Hoje eu vou falar sobre a relação entre parir e evoluir. No meu contexto, eu pari mais um filho e agora tenho dois. Gerar um ser dentro de você é um processo, para ele e para você.

A natureza é sábia. Ela te dá um tempo para se preparar para a chegada do bebê. Tempo para organizar a casa, a vida, a mente, o corpo. Tempo para o bebê crescer, se formar e tudo isso às escuras, ainda sem se conhecer. É uma relação linda de confiança, do tipo: “Nem te conheço, mas você já faz parte.”

Há dois anos tive a minha primeira filha. Foi uma gestação tranquila, com parto normal, amamentação, tudo o que eu desejava. Evoluí muito como pessoa e os processos da maternidade em si eram todos muito novos. Nunca tinha engravidado, nunca tinha parido, muito menos amamentado. Foi doloroso passar por tudo isso pela primeira vez sem perder o foco da simplicidade que eu sempre tive. 

É muito curioso como algo extremamente instintivo e simples foi transformado em algo complexo: são muitas necessidades desnecessárias que podem tirar o seu foco e, de repente, para ser mãe, você precisa contratar um arsenal de profissionais, equipamentos, assessorias, além de fazer intervenções desnecessárias.
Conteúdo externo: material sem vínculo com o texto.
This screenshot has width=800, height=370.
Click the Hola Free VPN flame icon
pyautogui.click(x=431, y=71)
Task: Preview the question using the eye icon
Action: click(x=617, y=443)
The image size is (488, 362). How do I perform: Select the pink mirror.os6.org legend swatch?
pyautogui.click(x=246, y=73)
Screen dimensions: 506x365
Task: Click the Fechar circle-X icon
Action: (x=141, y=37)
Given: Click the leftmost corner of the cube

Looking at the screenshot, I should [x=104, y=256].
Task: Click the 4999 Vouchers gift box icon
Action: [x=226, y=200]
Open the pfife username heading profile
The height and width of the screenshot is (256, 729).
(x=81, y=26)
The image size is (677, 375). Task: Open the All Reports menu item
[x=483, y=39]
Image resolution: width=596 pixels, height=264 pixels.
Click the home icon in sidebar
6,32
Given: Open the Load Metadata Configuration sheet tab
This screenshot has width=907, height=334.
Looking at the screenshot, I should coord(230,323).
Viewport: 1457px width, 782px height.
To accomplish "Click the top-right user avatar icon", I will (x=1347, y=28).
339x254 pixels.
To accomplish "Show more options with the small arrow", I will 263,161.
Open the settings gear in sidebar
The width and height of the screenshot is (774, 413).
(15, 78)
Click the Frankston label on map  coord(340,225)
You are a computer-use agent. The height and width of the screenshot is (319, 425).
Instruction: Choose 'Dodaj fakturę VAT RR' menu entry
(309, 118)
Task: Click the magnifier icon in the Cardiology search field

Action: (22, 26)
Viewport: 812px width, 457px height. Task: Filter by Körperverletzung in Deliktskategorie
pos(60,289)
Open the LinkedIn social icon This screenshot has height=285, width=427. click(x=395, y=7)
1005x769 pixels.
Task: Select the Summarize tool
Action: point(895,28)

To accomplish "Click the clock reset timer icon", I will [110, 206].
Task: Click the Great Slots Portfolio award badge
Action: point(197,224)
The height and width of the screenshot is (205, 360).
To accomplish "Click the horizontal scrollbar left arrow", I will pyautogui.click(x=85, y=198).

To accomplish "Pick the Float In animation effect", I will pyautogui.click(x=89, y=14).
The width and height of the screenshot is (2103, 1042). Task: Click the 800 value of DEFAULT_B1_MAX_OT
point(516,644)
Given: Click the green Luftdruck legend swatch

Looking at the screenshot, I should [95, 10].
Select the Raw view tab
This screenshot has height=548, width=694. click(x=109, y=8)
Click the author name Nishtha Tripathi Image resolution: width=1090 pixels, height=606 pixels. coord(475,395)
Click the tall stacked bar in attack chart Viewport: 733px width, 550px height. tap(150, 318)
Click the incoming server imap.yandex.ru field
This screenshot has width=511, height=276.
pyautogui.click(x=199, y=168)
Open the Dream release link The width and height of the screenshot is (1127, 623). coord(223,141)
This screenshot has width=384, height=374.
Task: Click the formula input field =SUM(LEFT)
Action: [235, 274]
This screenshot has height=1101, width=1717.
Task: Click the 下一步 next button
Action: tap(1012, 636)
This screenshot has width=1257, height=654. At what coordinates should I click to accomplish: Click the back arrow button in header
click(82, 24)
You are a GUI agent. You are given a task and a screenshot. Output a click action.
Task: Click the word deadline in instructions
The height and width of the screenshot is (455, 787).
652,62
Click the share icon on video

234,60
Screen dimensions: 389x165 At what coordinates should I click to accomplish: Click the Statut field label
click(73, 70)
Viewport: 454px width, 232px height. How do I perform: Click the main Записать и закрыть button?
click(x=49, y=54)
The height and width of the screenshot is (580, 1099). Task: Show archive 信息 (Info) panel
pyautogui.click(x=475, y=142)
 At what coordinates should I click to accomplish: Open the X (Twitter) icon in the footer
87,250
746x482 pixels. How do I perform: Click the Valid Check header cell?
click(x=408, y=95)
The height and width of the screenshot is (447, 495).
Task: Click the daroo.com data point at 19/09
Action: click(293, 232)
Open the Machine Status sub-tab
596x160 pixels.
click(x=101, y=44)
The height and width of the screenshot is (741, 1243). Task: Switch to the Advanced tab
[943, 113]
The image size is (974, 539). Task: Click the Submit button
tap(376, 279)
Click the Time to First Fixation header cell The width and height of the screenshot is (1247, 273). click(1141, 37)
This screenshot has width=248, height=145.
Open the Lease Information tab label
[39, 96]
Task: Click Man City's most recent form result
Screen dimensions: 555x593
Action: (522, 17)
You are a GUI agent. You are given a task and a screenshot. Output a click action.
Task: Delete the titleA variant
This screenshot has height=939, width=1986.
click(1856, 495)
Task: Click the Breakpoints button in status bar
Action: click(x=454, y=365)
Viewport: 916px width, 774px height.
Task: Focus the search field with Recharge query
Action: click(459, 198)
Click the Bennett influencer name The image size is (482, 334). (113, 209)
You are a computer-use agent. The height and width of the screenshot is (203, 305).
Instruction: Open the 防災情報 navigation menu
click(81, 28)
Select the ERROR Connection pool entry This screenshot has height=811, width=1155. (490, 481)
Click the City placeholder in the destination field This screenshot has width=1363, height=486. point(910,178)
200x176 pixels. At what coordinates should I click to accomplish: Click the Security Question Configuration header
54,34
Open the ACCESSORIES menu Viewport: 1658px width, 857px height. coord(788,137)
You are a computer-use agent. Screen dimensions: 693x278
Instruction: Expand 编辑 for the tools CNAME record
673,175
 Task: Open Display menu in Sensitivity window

É difícil abrir mão de algo que dizem que você precisa e estudar, colher informações e decidir o que é melhor para você, dentro do seu conceito de vida.

O nascimento de Francisco, meu segundo filho, foi ainda mais tranquilo. A gestação foi ainda mais simples, as compras foram ainda mais reduzidas, assim como as expectativas, e o parto foi incrível, com apenas 2,5h de trabalho de parto (no de Maria foram 9h). Maria me ensinou a amamentar, e Francisco se beneficiou disso. Percebo uma grande evolução de um filho para o outro, e sou grata por todas as dificuldades que tive, pois elas me tiraram da zona de conforto e me fizeram estudar, praticar, crescer e aprender.

Eu costumo dizer que evoluir significa sair da zona de conforto e experimentar novos padrões e, para isso, é necessário que haja a transição de um estado para o outro. Até lá é comum haver desconforto, sofrimento, insegurança. Fazer a transição é se transformar em algo melhor e deixar ir o que você não deseja mais. Não se esqueçam de valorizar a prática, a repetição e o loop de feedback se você quer evoluir ou atingir a excelência em algo novo.

Na maternidade, eu evoluí, fiz a transição de um filho para o outro, e ainda tenho muito a aprender, pois como vocês sabem, sou uma eterna aprendiz.